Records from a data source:
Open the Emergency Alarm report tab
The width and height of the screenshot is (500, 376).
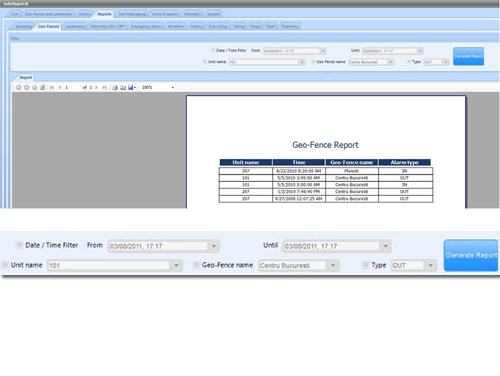146,26
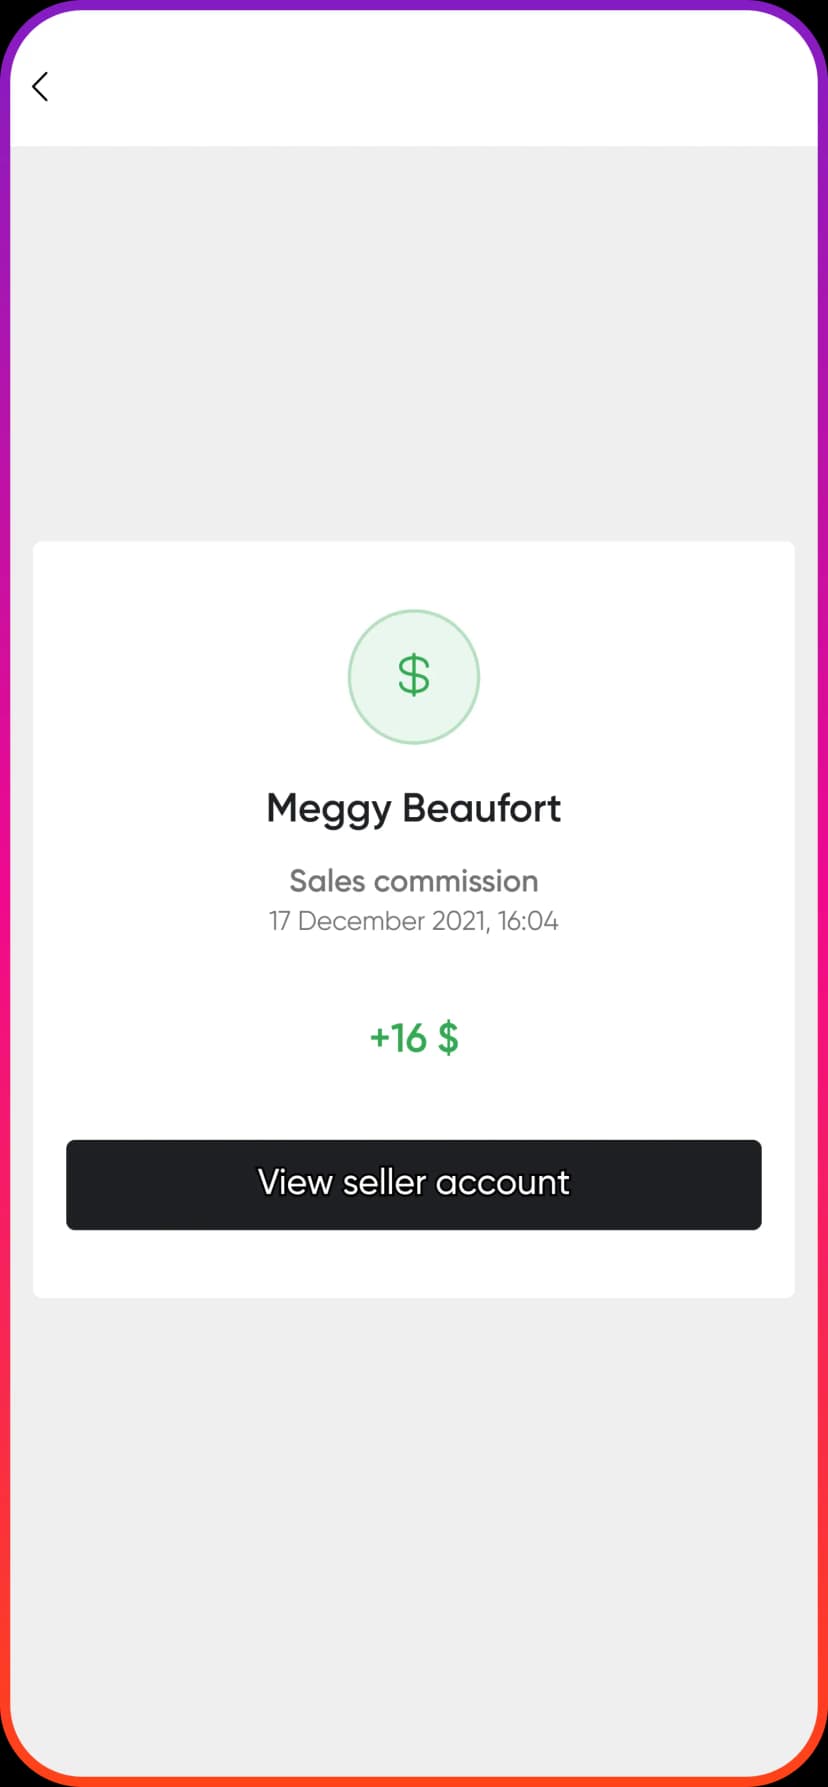Click the word "Meggy" in the heading

(329, 810)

→ **Task to complete**: Please print the records above word for word, leaving every image out.

→ **Task response**:
Open the Emergency Alarm report tab
The width and height of the screenshot is (500, 376).
146,26
Click the word "Meggy" in the heading

(329, 810)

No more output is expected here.